(Excerpt provided):
^^^^

1.The contested relationship between ethics and esthetics
In order to restrict the enormous theme of the ethics of images, I would like to limit it to that of - itself quite vast - the ethical message of art in its relation to Christianity.
We could sum up the situation by saying that Christianity’s ethical commitment presupposes a mistrust or refusal of images and, conversely, when Christianity produces images, the ethical dimension is relatively absent. We are either in the ethical and there are no images ; or we are in the esthetic, and the ethical becomes secondary, or even superfluous. The Bible clearly demonstrates these alternatives :
Ethics without images : one must evoke the Decalogue’s commandment, where in an absolutely ethical context (about respecting the rules of spiritual, moral and social life), all images are forbidden “you will not make images” (Exodus 20:4 /twenty:four, Deuteronomy 5:8 /five:eight). In the New Testament, the relationship with Christ is oral, of the word, not of the image or the visual (the Resurrected one escapes our view, while however, he speaks and continues to speak to us).
Images without ethics : most images in the Bible are qualified as idols and this qualification is not annulled with the incarnation of Jesus Christ. For example, in the Apocalypse, every time the word “image” (eikon) is used, it is with negative connotation.
The link between the esthetic and the ethical seems, in the Bible and in Christianity, broken or at least problematic. Any development of the image sooner or later has resulted in a theological and ethical (but not esthetic) crisis. The Reformation only reinforced this suspicion, in so far as its critique of images was ethical, not esthetic. Let me recall the main arguments of the Reformation against images :
Images are expensive, and it is better to give the money needed for their fabrication (and their upkeep) to the poor.
Images are the basis of a theology based on merit, fear and taking advantage, which runs contrary to a theology of Grace and the love of God.
Images lie ; they supposedly translate texts into images, while in fact they betray them.

^^^^

(Supplied material):
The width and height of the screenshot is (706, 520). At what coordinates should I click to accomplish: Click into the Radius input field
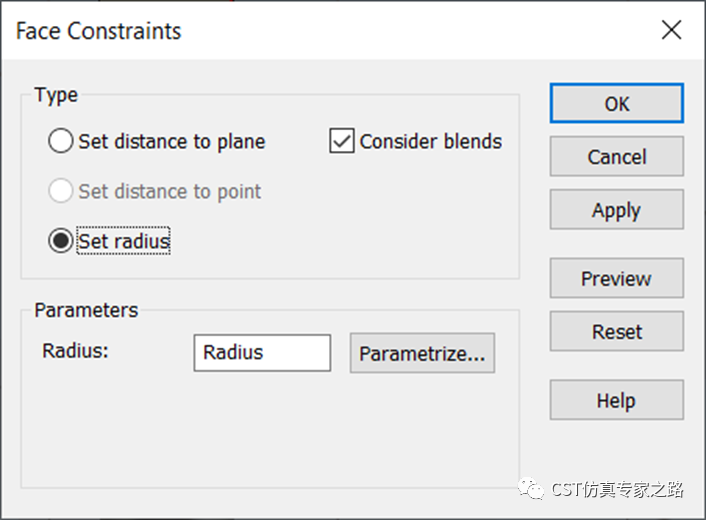click(262, 352)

^^^^

(What is asked):
• 1. List the arguments against images that the excerpt on ethics, esthetics and Christianity attributes to the Reformation.
• 2. In the excerpt on ethics, esthetics and Christianity, which book of the Bible always uses the word "image" (eikon) with a negative connotation?
• 3. Pick up the essay on ethics, esthetics and Christianity after its last sentence and carry it forward.

(Expected answers):
• 1.
- Images are expensive, and the money needed to make and maintain them would be better given to the poor.
- Images are the basis of a theology of merit, fear and taking advantage, which runs contrary to a theology of Grace and the love of God.
- Images lie: they supposedly translate texts into images, but in fact they betray them.

• 2. The Apocalypse.

• 3.
But at the same time this link, though difficult, between esthetics and ethics is not totally absent :
For one thing a certain number of images - including in the Bible - are not idols (and, on the contrary, a certain number of idols are not images).
For another thing - as Martin Luther reminds us - the abuse of images does not invalidate their use : it is not the image itself that is idolatrous, but the rapport we establish with it.
Lastly - and it is this last point I would like to develop - Christianity has also used images to defend its ethical values in its fight for a world with more justice, more equality for all, more solidarity.
2. The re-evaluation of ethics in images from the Reformation Era
The Reformation, which fought or refused images in the theological or liturgical domain, did however use them in the ethical domain. It even created a genre, the “engaged” or “activist” image (militant in French) ; the goal of these images was not first and foremost to serve in private devotion, or to aid in the liturgy of the mass, nor to be the Bible of the poor (Biblia pauperum), nor to serve politics, but to deliver an engaged or activist message, to defend a cause. The images had a double content : Biblical and ethical. They had to witness both to the truth of the Word of God contained in the Bible, and struggle for a world with more justice, by denouncing the abuses and the wealth of the powerful.
I would like to give two examples of engaged images with strong ethical content, from the time of the Reformation.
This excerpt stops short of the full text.